LISTED RECORDS:
_ _ _ _ _
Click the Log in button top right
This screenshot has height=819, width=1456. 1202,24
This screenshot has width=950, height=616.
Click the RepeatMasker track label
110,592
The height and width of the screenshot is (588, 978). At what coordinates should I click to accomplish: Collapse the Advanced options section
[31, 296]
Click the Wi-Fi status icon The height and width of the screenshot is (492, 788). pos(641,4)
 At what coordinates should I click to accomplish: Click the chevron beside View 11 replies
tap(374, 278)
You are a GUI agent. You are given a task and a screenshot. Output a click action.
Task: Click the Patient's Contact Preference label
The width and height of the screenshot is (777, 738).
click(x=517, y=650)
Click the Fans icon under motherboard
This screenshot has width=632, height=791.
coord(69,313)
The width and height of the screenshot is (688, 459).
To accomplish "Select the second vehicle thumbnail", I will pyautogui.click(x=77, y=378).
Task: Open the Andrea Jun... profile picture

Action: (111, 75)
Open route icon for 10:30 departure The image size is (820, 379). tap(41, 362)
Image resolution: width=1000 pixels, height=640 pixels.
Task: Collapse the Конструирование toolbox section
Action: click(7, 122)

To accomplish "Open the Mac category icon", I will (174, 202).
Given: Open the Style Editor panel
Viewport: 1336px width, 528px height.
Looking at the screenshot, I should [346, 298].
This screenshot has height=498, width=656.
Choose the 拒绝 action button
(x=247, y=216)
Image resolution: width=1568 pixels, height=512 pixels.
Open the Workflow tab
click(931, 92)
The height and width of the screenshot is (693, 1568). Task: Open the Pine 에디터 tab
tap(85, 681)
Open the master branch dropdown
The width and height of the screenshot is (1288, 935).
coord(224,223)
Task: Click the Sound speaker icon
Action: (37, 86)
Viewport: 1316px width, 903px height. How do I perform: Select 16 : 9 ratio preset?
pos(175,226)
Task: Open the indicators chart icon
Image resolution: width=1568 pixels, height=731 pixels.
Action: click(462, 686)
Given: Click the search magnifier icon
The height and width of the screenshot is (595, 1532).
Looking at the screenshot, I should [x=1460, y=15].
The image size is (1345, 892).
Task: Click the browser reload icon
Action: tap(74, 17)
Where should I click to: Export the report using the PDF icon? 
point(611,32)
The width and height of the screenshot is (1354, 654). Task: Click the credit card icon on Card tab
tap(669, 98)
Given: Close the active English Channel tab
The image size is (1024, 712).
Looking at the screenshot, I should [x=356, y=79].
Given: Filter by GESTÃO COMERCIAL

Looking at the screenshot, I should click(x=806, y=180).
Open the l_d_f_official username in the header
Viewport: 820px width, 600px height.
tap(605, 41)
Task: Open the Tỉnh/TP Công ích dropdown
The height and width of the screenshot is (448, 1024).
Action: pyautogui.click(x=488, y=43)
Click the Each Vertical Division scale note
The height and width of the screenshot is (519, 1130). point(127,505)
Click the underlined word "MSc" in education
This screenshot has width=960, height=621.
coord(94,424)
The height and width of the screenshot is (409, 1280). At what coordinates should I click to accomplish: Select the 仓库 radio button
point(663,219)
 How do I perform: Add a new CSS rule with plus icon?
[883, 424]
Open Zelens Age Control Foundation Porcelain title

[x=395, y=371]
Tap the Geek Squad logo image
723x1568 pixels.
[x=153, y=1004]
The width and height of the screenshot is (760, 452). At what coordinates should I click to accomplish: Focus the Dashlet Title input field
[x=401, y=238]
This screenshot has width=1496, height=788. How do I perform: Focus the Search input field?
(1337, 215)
_ _ _ _ _
For the records above, restate every line word for word.

Click the Log in button top right
This screenshot has height=819, width=1456. 1202,24
This screenshot has width=950, height=616.
Click the RepeatMasker track label
110,592
The height and width of the screenshot is (588, 978). At what coordinates should I click to accomplish: Collapse the Advanced options section
[31, 296]
Click the Wi-Fi status icon The height and width of the screenshot is (492, 788). pos(641,4)
 At what coordinates should I click to accomplish: Click the chevron beside View 11 replies
tap(374, 278)
You are a GUI agent. You are given a task and a screenshot. Output a click action.
Task: Click the Patient's Contact Preference label
The width and height of the screenshot is (777, 738).
click(x=517, y=650)
Click the Fans icon under motherboard
This screenshot has width=632, height=791.
coord(69,313)
The width and height of the screenshot is (688, 459).
To accomplish "Select the second vehicle thumbnail", I will pyautogui.click(x=77, y=378).
Task: Open the Andrea Jun... profile picture

Action: (111, 75)
Open route icon for 10:30 departure The image size is (820, 379). tap(41, 362)
Image resolution: width=1000 pixels, height=640 pixels.
Task: Collapse the Конструирование toolbox section
Action: click(7, 122)

To accomplish "Open the Mac category icon", I will (174, 202).
Given: Open the Style Editor panel
Viewport: 1336px width, 528px height.
Looking at the screenshot, I should [346, 298].
This screenshot has height=498, width=656.
Choose the 拒绝 action button
(x=247, y=216)
Image resolution: width=1568 pixels, height=512 pixels.
Open the Workflow tab
click(931, 92)
The height and width of the screenshot is (693, 1568). Task: Open the Pine 에디터 tab
tap(85, 681)
Open the master branch dropdown
The width and height of the screenshot is (1288, 935).
coord(224,223)
Task: Click the Sound speaker icon
Action: (37, 86)
Viewport: 1316px width, 903px height. How do I perform: Select 16 : 9 ratio preset?
pos(175,226)
Task: Open the indicators chart icon
Image resolution: width=1568 pixels, height=731 pixels.
Action: click(462, 686)
Given: Click the search magnifier icon
The height and width of the screenshot is (595, 1532).
Looking at the screenshot, I should [x=1460, y=15].
The image size is (1345, 892).
Task: Click the browser reload icon
Action: tap(74, 17)
Where should I click to: Export the report using the PDF icon? 
point(611,32)
The width and height of the screenshot is (1354, 654). Task: Click the credit card icon on Card tab
tap(669, 98)
Given: Close the active English Channel tab
The image size is (1024, 712).
Looking at the screenshot, I should [x=356, y=79].
Given: Filter by GESTÃO COMERCIAL

Looking at the screenshot, I should click(x=806, y=180).
Open the l_d_f_official username in the header
Viewport: 820px width, 600px height.
tap(605, 41)
Task: Open the Tỉnh/TP Công ích dropdown
The height and width of the screenshot is (448, 1024).
Action: pyautogui.click(x=488, y=43)
Click the Each Vertical Division scale note
The height and width of the screenshot is (519, 1130). point(127,505)
Click the underlined word "MSc" in education
This screenshot has width=960, height=621.
coord(94,424)
The height and width of the screenshot is (409, 1280). At what coordinates should I click to accomplish: Select the 仓库 radio button
point(663,219)
 How do I perform: Add a new CSS rule with plus icon?
[883, 424]
Open Zelens Age Control Foundation Porcelain title

[x=395, y=371]
Tap the Geek Squad logo image
723x1568 pixels.
[x=153, y=1004]
The width and height of the screenshot is (760, 452). At what coordinates should I click to accomplish: Focus the Dashlet Title input field
[x=401, y=238]
This screenshot has width=1496, height=788. How do I perform: Focus the Search input field?
(1337, 215)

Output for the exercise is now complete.